The modern legal regulation of preaching is rather more perfunctory than that of 1603.  Canon B18(1) provides that at least one sermon shall be preached on Sunday, ‘except for some reasonable cause approved by the bishop’.  The purpose of a sermon is said to be ‘to minister the word of truth, to the glory of God and to the edification of the people’ (B18(3)).  The modern liturgical book Common Worship suggests excitingly that ‘the sermon [can] include … the use of drama, interviews, discussion, audio-visuals’.

Licensed lay ministers may now preach (see canons E4 and E7).  Canon B18(2) also provides that ‘another person’ besides an ordained or lay minister, may preach at the invitation of the incumbent, though the permission of the bishop is required, either specifically or in accordance with diocesan directions.

The revised canons confirm that Oxford and Cambridge Universities can still grant licences to preach, notwithstanding that both were separated from the Church of England and secularised in the 19th century. Canon C8(2)(c) even provides that a minister who has such a licence ‘may preach the Word of God in any diocese … throughout England … without any further authority from the bishop thereof’. However, this privilege is hard to reconcile with s.15 of the Act of Uniformity 1662, which provides that a person is not permitted to preach in any place of public worship without the approval and licence of the appropriate bishop or Archbishop.

Although lay ministers may now preach, the administration of the 7 traditional sacraments is still reserved to ordained ministers.  Lay ministers may only assist the ordained to administer the sacraments (though any layperson may administer baptism in an emergency.)

In the Roman Catholic Church, by contrast, only clergy may preach at the Eucharist (Code of Canon Law 1983, canon 767).  This is not because clergy are necessarily better preachers than laypeople, but because of ‘the closely connected functions of teaching and sanctifying’ (cf Instruction on the Collaboration of Non-Ordained Faithful in the Sacred Ministry (1997)).  Only ordained ministers are capable of combining those two functions, which are both celebrated at the Eucharist.  (It should be remembered that ‘clergy’ in the Roman Catholic Church include married permanent deacons, as well as priests and bishops, and the function of permanent deacons may be hard to distinguish in practice from that of licensed lay readers.) Laypeople may preach on other occasions outside the Eucharist if this is ‘necessary or … advantageous’, subject to local law (canon 766).

### [Data]
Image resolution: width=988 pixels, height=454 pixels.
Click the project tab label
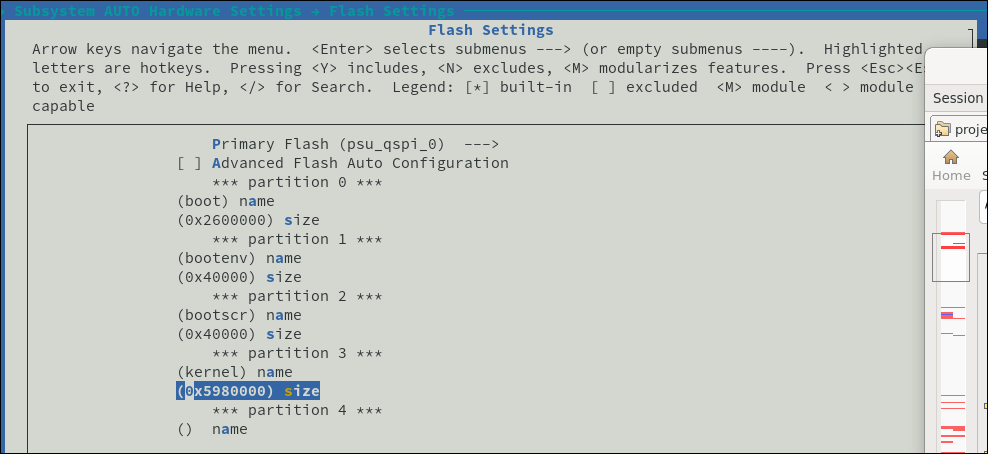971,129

### [Work to complete]
- A) Rewrite the paragraph of the passage on preaching that begins "The revised canons confirm" as a short bulleted list that keeps its main facts.
- B) Answer these questions using the passage on preaching:
(i) Which canon requires at least one sermon to be preached on Sunday?
(ii) Which two universities can still grant licences to preach?
(iii) Which canon of the Code of Canon Law 1983 limits preaching at the Eucharist to clergy?
- C) Switch "incumbent" to "vicar" in the passage on preaching, and give the text again starting with "Licensed lay ministers" and going on through "with diocesan directions.".

### [Task-by-task answers]
- A)
- Under the revised canons, Oxford and Cambridge Universities can still grant licences to preach, even though both were separated from the Church of England and secularised in the 19th century.
- Canon C8(2)(c) allows a minister holding such a licence to preach in any diocese throughout England without further authority from that diocese's bishop.
- This privilege is hard to reconcile with s.15 of the Act of Uniformity 1662. That section forbids preaching in any place of public worship without the approval and licence of the appropriate bishop or Archbishop.

- B)
(i) Canon B18(1)
(ii) Oxford and Cambridge Universities
(iii) Canon 767

- C)
Licensed lay ministers may now preach (see canons E4 and E7).  Canon B18(2) also provides that ‘another person’ besides an ordained or lay minister, may preach at the invitation of the vicar, though the permission of the bishop is required, either specifically or in accordance with diocesan directions.